- Problem description -
Exercise in exact copying: restate word for word only the lines below from the one containing "This screenshot has width=991, height=507." through the one containing "Click the Compare to link", omitting any pictures.

- Material for the task -
════════════════

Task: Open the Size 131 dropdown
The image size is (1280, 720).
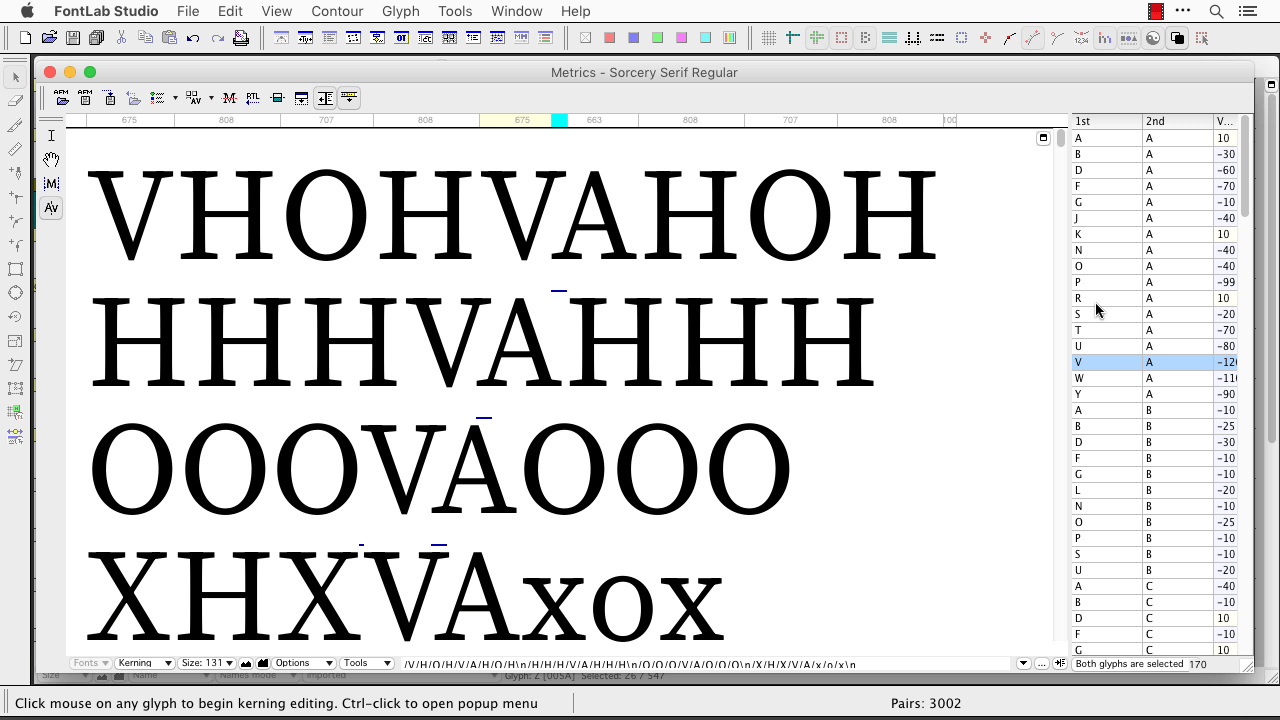Action: [x=207, y=663]
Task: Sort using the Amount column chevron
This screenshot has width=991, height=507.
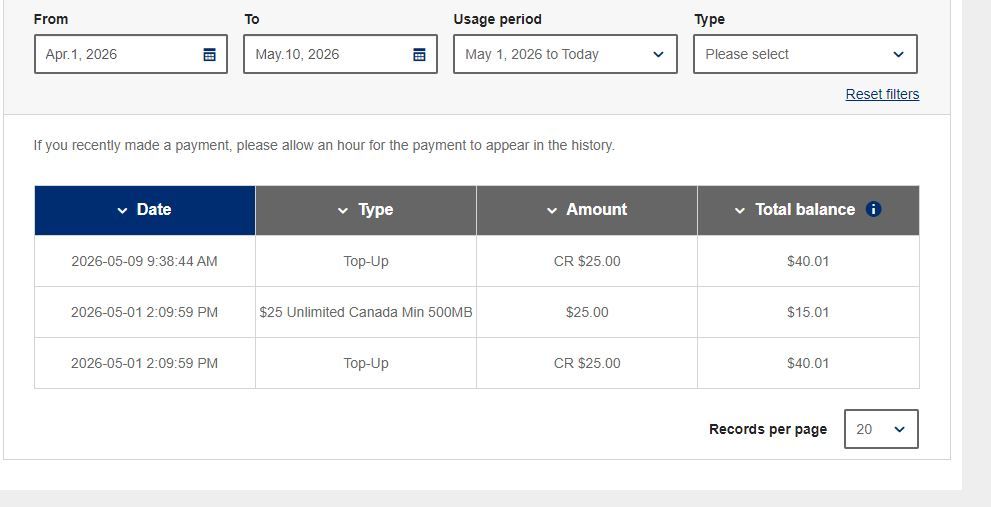Action: tap(552, 211)
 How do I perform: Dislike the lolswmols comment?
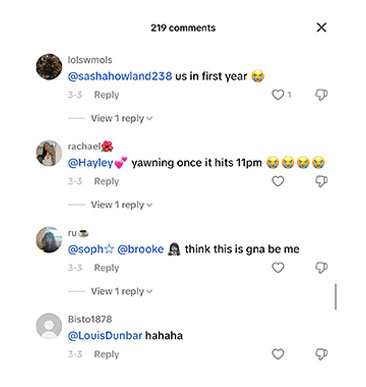[321, 95]
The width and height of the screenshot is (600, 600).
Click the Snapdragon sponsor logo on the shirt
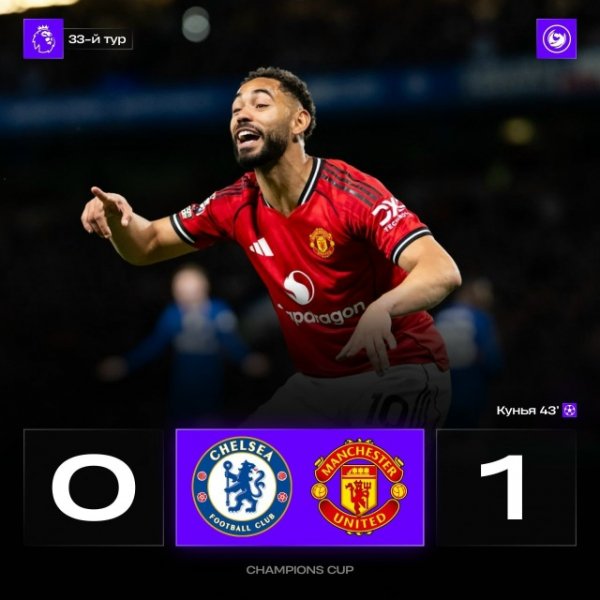tap(321, 300)
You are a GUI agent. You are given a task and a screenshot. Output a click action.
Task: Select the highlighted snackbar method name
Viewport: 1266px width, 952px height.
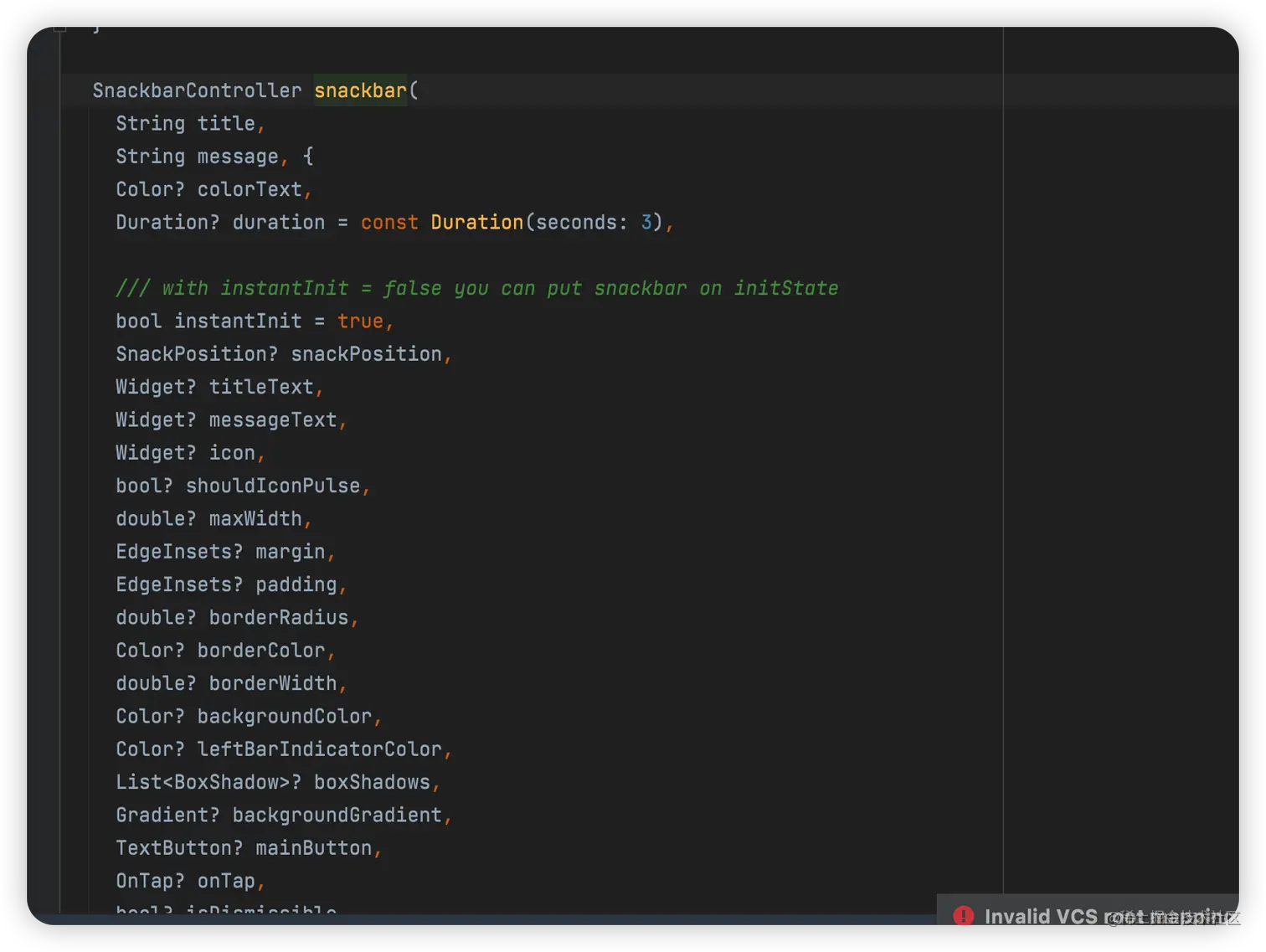pos(360,90)
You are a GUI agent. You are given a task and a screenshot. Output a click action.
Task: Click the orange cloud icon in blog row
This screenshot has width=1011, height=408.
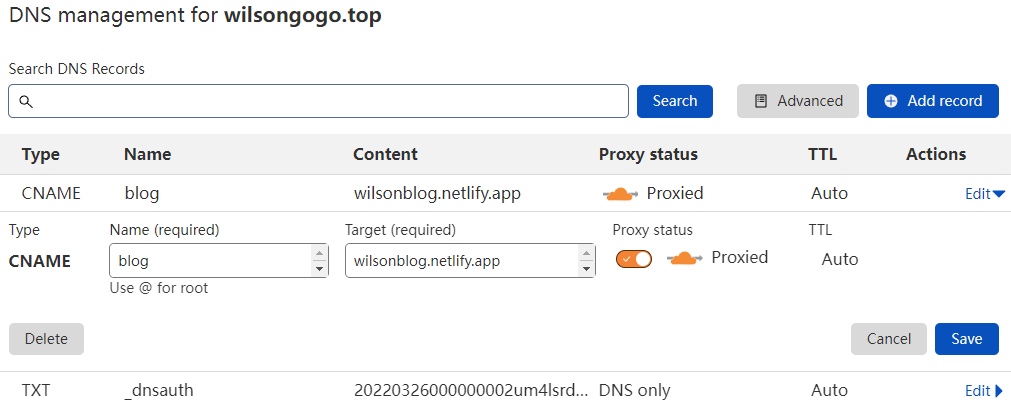[620, 193]
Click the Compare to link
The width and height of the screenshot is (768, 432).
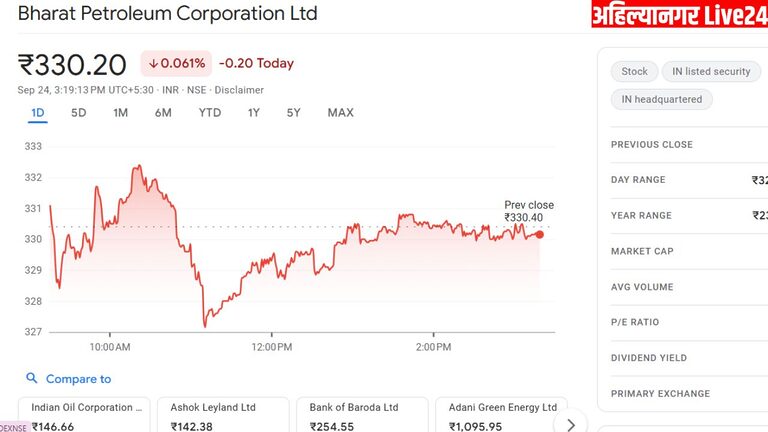pos(78,379)
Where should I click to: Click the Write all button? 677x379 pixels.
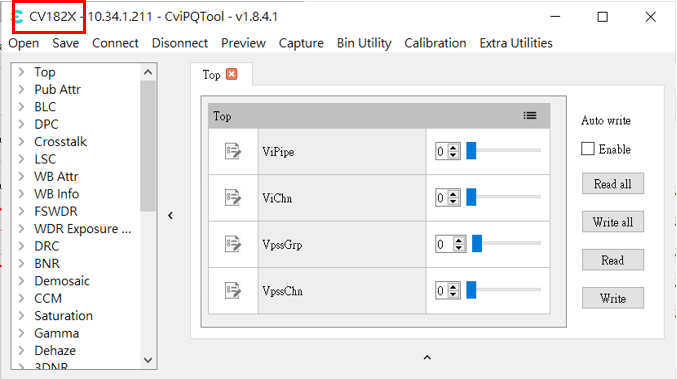613,222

════════════════

- Result of this task -
This screenshot has width=991, height=507.
Action: tap(552, 211)
 How do I perform: Dislike the lolswmols comment?
[321, 95]
The width and height of the screenshot is (600, 600).
Click the Snapdragon sponsor logo on the shirt
tap(321, 300)
You are a GUI agent. You are given a task and a screenshot. Output a click action.
Task: Select the highlighted snackbar method name
Viewport: 1266px width, 952px height.
pos(360,90)
You are a GUI agent. You are given a task and a screenshot. Output a click action.
Task: Click the orange cloud icon in blog row
This screenshot has width=1011, height=408.
[620, 193]
Click the Compare to link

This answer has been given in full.